The agreement that at first seems too good to be true eventually reveals itself to be just that, and does so with a placidly smooth transition from good to bad. We observe how the relationship between Mark and his mentor DuPont not only sours, but ferments into poison. We see the air seep from these inflated Olympic dreams, deflating into uncomfortable realities of ambition and folly. Miller wisely avoids the familiar cliches that mar other stories of this type, a familiar tale that begins in ambition and ends in heartbreak, but instead he presents a gradual descent into chaos and tragedy that numbs like ice.
Steve Carell’s performance captivates as a mentally deranged John DuPont who ruminates in awkward silences much to the discomfort of anyone around him, including us. Carell departs from his typical comedic role but doesn’t stray too far, finding like chinks in armor tiny ways to employ a soft humor that brings a personable quality to DuPont, enough to almost make us want to like him.

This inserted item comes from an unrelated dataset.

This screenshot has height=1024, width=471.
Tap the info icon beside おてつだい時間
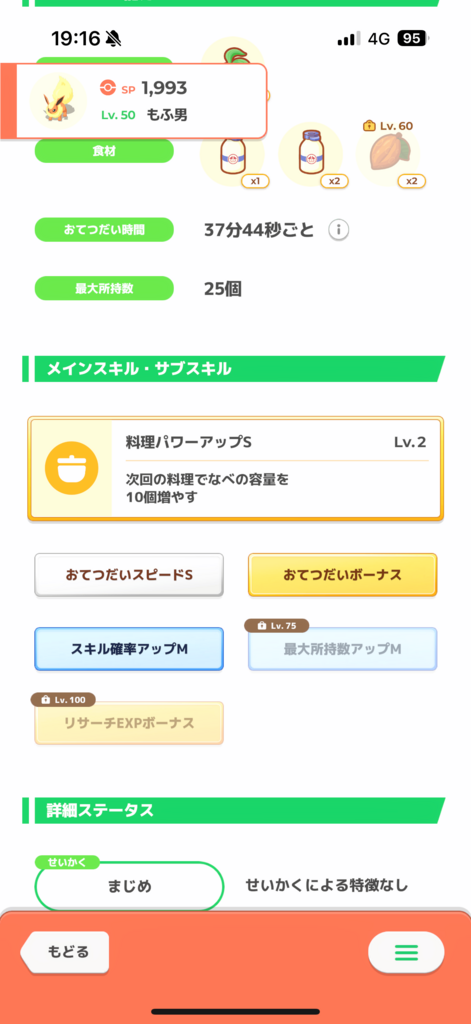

Likewise, Channing Tatum’s brooding and troubled Mark Schultz channels the essence of a man torn between an unquenchable drive to succeed and an unshakeable fear of failure. We glimpse moments of genuine connection between the two men, where Mark is able to see in DuPont the elusive father he never had, and DuPont finds the filial companionship of a son in Mark.
At 134 minutes, the film is a slow moving beast, supplemented by heavy lingering pauses in which characters speak to each other in drawling, uncertain voices and stare off in pensive, muted silences. In a lesser film this would appear pretentious and gimmicky, but Miller knows how to pace, filling these pregnant pauses with deeper questions that go unspoken but linger and go dormant, then, hauntingly, explode.

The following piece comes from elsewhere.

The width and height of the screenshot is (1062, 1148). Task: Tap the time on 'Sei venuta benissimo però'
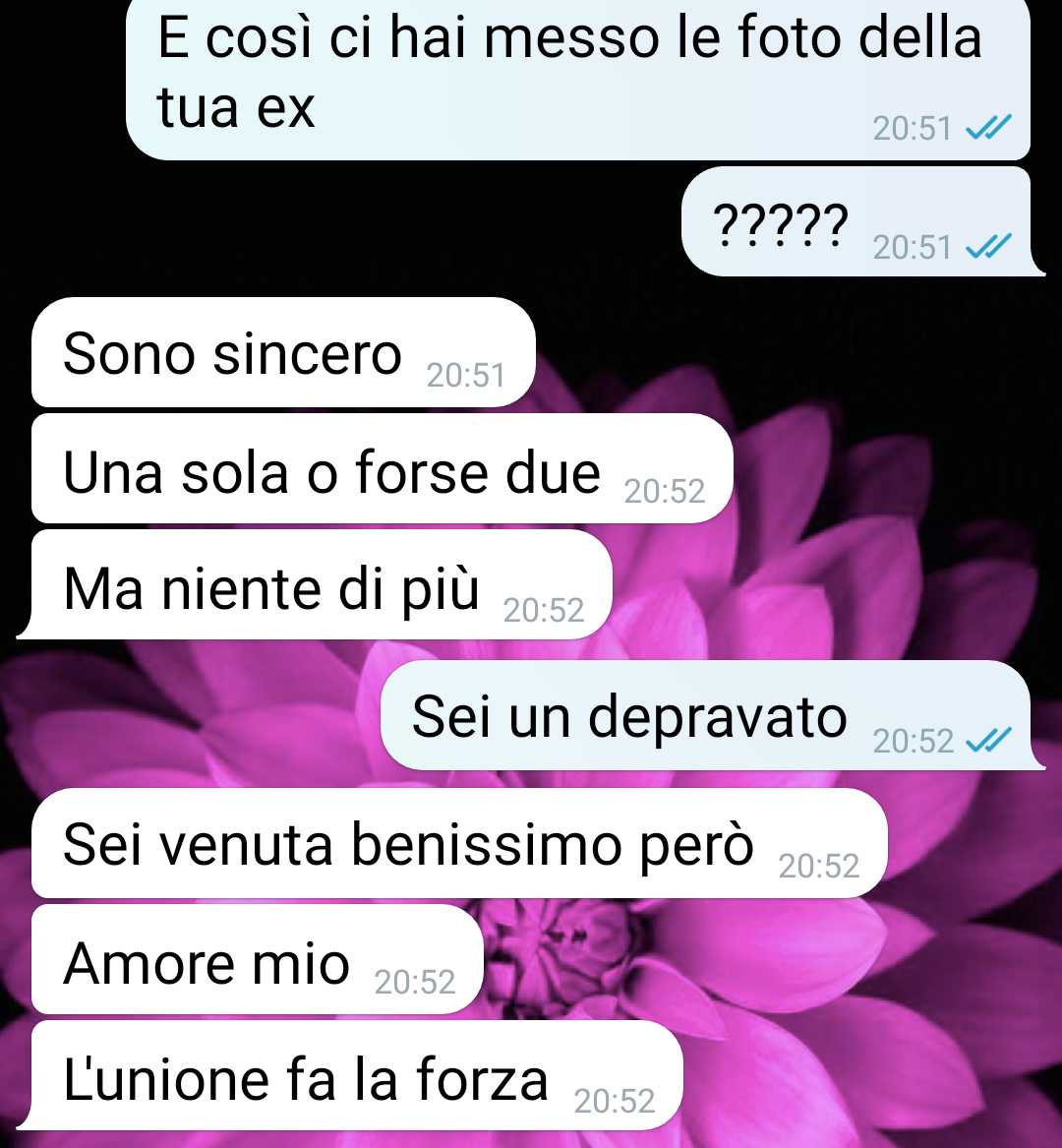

This sparseness of tone carries over into all elements of the film’s design. The soundtrack is an ascetic sprinkling of light piano, savoring a few sparse notes during deep moments. The images are largely wide and static, favoring heft over motion as this familiar story sprawls further and further beyond what the eye can see.
Bennett Miller is masterful at laying the framework of a world upheld at the seams by violence and domination. The legacy of Foxcatcher is one born in blood, a family fortune built from violence and bloodshed through weapons manufacturing, and an estate named after an aristocratic hobby making sport of death and killing.
Despite this, DuPont assures us in the beginning that there is a genuine patriotism to his endeavor, trimmed with all the Cold War dressings of a nation desperate not to lose its place in the world, and to remain relevant. Perhaps DuPont’s scheme is similar in scope, the attempt of a lonely man accustomed to buying companionship to find a way to earn it authentically. And the film leaves this question of the depth of Mark’s and DuPont’s relationship open-ended. There are indeed moments when each appears to value the company of the other. And yet, there are also moments where sharp feelings of disdain poke through the fragile surface of the relationship, but this is also not unlike true friendship. Foxcatcher is as much a film about friendship as it is about wrestling, and the strange, explosive, tense, and oddly violent intimacy that can consume them both.